*Activity*
Go to the line in the entries below that holds "Instruction: Select the" and repeat exactly from there through the line that holds "Expand video options", inclusive.

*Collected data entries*
--

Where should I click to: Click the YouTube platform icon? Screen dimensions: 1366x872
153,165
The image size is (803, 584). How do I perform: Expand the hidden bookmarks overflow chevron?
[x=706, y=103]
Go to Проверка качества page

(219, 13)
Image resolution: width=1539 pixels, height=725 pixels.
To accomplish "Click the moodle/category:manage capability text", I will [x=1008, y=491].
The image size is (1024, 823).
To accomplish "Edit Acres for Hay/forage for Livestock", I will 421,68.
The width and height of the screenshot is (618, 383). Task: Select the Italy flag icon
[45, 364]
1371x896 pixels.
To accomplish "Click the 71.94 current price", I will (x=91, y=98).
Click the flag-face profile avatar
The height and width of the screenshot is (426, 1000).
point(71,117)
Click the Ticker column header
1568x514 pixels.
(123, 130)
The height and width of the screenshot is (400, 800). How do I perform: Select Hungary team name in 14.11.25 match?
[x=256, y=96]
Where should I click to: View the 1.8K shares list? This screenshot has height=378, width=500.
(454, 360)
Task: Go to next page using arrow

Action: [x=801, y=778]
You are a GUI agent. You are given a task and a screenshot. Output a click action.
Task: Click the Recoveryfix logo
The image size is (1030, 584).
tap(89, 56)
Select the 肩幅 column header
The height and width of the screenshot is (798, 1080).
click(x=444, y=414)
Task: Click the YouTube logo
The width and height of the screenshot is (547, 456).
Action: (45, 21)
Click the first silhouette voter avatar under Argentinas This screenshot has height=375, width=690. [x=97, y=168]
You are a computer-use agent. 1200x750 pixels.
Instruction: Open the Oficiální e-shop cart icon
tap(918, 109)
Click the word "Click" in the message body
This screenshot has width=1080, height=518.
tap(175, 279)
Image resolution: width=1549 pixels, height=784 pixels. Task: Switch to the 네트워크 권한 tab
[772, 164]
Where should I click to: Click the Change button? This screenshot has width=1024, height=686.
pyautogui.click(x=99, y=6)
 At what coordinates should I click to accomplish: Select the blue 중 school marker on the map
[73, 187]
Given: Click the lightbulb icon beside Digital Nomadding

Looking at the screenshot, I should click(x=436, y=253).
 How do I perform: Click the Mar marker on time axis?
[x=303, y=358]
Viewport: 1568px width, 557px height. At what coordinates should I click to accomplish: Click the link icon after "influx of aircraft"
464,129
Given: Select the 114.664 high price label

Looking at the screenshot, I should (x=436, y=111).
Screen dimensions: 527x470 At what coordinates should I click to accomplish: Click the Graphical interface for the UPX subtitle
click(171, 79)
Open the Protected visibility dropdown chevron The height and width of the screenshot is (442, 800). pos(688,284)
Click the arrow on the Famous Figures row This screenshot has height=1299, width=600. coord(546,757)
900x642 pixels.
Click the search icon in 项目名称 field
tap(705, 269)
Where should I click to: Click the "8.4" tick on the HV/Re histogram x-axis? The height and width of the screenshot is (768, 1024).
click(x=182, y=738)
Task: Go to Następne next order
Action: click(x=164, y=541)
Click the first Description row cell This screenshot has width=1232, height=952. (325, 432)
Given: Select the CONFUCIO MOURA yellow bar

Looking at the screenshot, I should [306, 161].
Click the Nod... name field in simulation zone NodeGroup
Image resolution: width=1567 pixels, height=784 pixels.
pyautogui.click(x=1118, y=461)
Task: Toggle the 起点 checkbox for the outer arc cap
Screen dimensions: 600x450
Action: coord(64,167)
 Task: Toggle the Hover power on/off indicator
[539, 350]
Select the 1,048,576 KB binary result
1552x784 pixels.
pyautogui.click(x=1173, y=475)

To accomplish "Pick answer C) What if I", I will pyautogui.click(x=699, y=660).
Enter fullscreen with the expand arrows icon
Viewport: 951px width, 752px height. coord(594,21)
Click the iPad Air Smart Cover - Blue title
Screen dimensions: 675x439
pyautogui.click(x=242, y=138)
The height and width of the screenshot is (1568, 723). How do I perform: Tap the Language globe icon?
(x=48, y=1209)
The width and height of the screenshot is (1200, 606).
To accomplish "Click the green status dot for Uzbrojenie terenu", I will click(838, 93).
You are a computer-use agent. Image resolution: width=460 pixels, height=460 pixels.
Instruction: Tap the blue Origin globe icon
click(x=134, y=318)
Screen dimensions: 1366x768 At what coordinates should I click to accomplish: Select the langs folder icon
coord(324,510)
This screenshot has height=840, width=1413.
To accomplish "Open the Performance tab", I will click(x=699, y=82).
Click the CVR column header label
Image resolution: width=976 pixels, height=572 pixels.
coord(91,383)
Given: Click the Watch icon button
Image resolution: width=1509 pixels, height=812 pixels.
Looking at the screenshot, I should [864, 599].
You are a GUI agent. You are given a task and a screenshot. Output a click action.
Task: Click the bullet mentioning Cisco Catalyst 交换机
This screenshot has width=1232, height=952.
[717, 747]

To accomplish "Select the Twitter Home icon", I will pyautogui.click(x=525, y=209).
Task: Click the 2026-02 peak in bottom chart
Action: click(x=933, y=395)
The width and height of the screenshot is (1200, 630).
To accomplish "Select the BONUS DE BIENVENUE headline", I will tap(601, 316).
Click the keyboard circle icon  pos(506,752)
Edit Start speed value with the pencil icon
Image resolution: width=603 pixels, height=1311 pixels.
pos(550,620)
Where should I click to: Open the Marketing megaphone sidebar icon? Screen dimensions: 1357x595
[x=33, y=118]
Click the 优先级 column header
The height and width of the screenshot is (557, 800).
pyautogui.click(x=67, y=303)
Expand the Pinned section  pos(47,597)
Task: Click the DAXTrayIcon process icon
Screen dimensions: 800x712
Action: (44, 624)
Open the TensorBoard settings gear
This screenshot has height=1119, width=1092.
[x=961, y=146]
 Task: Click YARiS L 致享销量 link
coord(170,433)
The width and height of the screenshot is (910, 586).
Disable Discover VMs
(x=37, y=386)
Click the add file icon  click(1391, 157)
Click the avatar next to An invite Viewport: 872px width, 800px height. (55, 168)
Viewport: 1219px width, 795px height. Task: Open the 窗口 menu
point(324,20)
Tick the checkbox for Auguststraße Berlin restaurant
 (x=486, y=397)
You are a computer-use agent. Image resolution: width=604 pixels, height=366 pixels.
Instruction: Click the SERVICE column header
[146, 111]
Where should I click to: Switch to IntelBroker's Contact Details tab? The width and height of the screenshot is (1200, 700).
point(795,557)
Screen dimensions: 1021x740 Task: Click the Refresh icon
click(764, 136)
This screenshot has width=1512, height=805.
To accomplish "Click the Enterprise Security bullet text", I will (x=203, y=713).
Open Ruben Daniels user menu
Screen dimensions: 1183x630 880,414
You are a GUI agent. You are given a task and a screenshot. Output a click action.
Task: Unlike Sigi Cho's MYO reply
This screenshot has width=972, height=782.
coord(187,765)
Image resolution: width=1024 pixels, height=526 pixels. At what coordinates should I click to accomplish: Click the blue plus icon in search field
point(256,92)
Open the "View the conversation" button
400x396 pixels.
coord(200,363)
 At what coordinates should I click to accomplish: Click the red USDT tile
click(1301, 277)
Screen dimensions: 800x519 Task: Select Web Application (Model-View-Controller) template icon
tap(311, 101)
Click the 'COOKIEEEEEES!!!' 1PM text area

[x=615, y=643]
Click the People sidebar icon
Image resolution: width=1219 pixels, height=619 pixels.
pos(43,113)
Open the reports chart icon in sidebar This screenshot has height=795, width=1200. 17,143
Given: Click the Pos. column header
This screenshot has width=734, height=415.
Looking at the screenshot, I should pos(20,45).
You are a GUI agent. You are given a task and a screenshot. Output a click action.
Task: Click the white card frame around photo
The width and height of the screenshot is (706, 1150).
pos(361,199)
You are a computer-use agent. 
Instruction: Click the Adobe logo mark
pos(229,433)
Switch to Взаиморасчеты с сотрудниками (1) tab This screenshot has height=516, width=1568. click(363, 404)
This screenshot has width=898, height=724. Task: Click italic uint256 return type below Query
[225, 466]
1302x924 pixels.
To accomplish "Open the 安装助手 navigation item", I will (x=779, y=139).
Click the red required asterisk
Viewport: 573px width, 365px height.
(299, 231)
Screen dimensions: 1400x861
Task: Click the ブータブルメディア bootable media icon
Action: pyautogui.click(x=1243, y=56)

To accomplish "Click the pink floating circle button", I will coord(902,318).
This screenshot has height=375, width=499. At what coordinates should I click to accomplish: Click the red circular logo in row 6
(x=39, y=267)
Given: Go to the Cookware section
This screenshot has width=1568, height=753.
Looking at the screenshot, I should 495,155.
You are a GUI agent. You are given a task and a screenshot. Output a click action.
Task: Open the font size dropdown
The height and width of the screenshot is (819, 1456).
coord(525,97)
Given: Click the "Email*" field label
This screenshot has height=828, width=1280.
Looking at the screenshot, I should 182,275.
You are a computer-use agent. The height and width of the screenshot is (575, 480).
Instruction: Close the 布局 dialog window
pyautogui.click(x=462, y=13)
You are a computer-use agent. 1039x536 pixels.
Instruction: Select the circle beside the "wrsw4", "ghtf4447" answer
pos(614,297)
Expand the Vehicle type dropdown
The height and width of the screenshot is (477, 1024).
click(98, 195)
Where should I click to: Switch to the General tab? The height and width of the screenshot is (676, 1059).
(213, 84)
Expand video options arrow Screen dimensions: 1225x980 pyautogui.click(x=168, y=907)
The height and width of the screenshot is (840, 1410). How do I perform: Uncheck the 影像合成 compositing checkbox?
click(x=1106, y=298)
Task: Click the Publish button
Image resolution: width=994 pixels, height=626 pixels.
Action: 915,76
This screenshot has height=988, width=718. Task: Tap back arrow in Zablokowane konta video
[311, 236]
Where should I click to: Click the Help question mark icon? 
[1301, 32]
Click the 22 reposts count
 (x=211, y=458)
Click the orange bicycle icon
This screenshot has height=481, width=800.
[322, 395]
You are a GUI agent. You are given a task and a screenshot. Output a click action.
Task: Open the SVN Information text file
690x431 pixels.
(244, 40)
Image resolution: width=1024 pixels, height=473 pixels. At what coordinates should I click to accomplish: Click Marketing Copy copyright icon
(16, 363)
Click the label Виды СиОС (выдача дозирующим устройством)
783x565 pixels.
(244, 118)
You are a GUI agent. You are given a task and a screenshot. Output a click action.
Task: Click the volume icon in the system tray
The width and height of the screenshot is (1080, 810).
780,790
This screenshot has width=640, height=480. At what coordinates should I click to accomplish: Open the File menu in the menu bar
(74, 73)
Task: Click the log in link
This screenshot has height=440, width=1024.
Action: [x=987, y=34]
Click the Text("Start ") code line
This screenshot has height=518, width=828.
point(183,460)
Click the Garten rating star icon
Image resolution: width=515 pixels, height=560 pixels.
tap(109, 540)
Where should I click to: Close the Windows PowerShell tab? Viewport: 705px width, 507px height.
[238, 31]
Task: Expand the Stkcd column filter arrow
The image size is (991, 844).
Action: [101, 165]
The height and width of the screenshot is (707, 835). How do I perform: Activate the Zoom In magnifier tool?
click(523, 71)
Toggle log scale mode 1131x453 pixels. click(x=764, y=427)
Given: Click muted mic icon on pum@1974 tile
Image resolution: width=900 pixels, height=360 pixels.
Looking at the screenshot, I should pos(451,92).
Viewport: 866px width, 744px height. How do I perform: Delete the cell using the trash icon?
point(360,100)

--

*Exercise output*
Instruction: Select the circle beside the "wrsw4", "ghtf4447" answer
pos(614,297)
Expand the Vehicle type dropdown
The height and width of the screenshot is (477, 1024).
click(98, 195)
Where should I click to: Switch to the General tab? The height and width of the screenshot is (676, 1059).
(213, 84)
Expand video options arrow Screen dimensions: 1225x980 pyautogui.click(x=168, y=907)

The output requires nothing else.